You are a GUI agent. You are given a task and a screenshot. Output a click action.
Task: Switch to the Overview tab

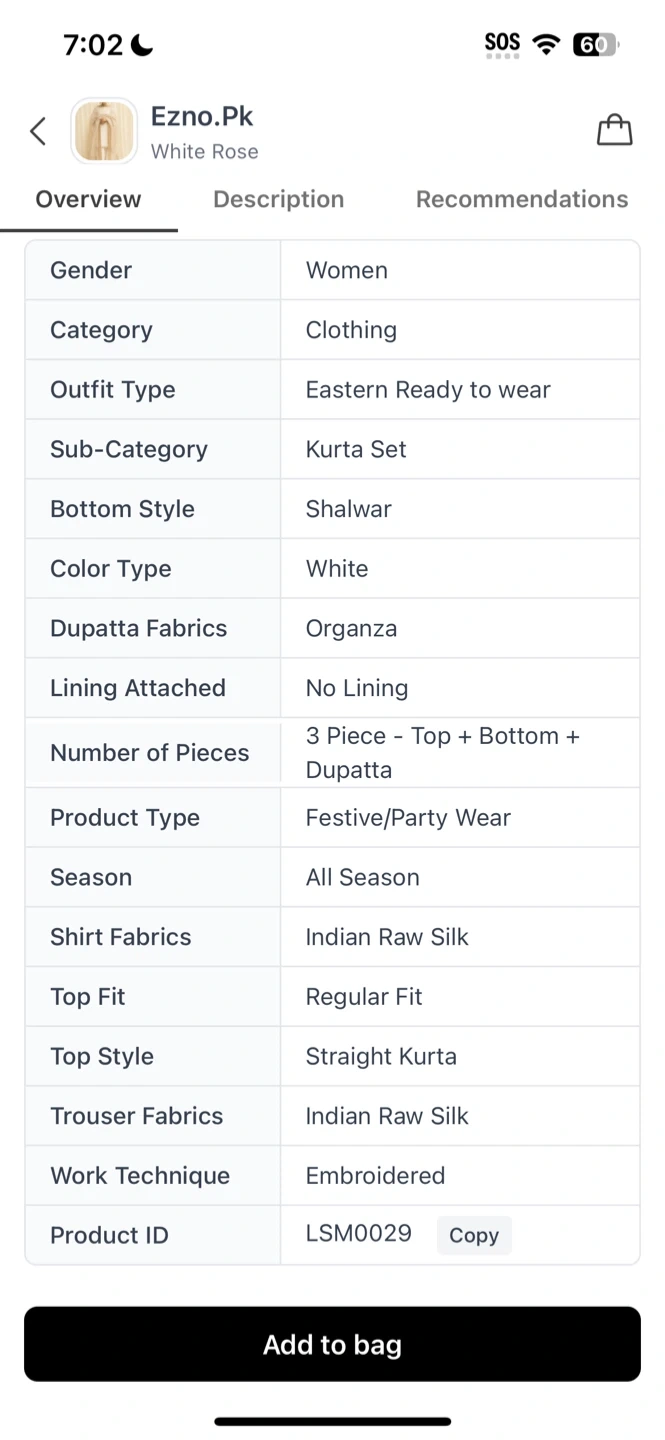point(88,199)
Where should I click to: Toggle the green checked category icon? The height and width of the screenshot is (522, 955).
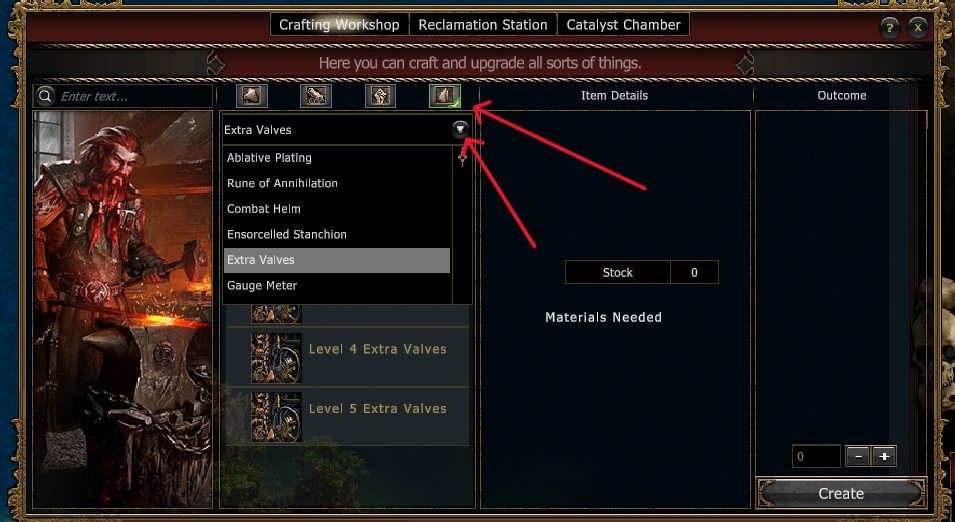point(445,96)
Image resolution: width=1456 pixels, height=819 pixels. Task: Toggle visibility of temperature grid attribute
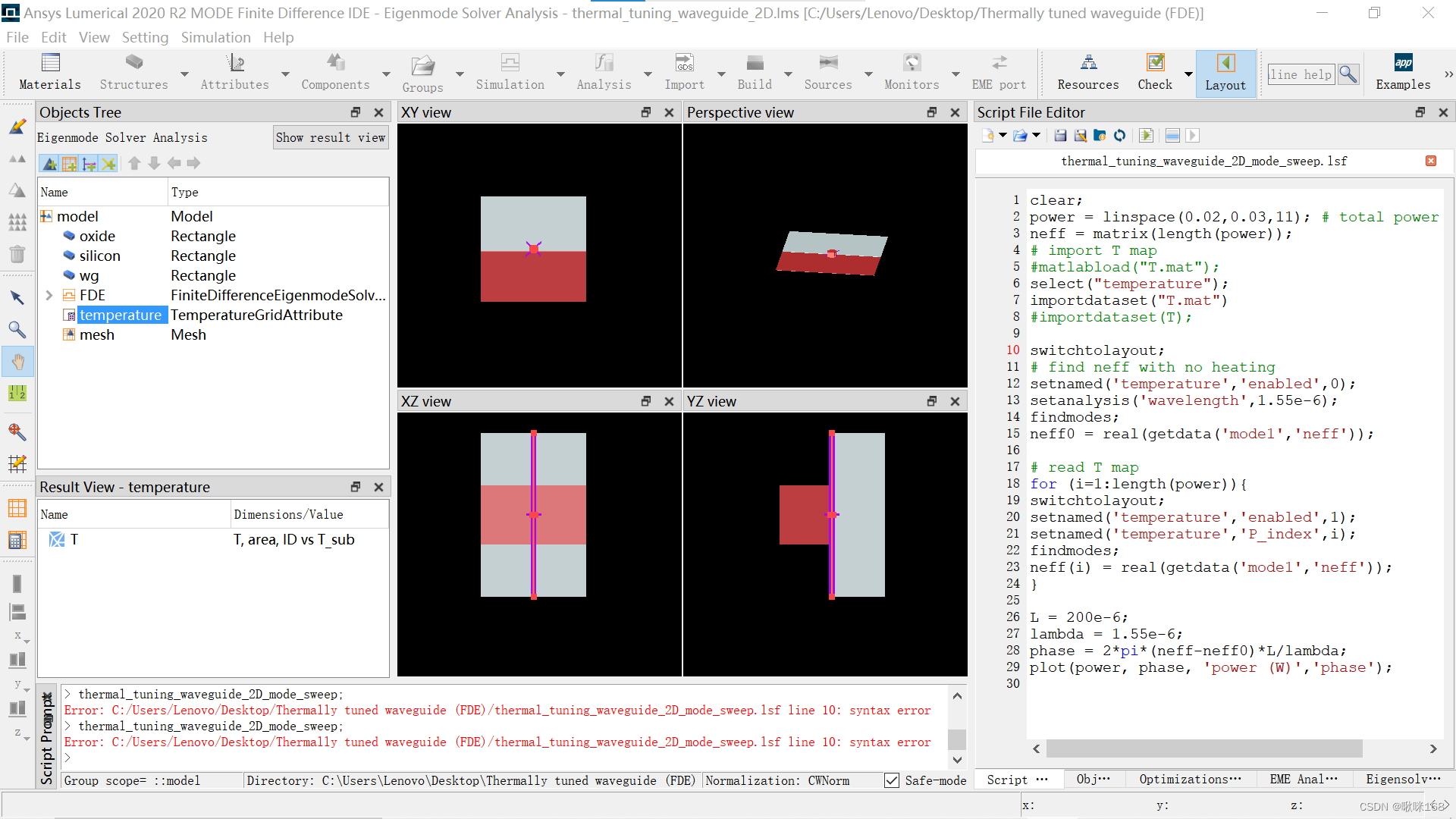pyautogui.click(x=70, y=315)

Exercise —
Print out each record exactly as shown, but keep the pictures out.

Written answer —
You are a GUI agent. You are given a task and a screenshot. Output a click action.
Task: Switch to the Overview tab

point(88,199)
Where should I click to: Toggle the green checked category icon? The height and width of the screenshot is (522, 955).
point(445,96)
Image resolution: width=1456 pixels, height=819 pixels. Task: Toggle visibility of temperature grid attribute
pyautogui.click(x=70, y=315)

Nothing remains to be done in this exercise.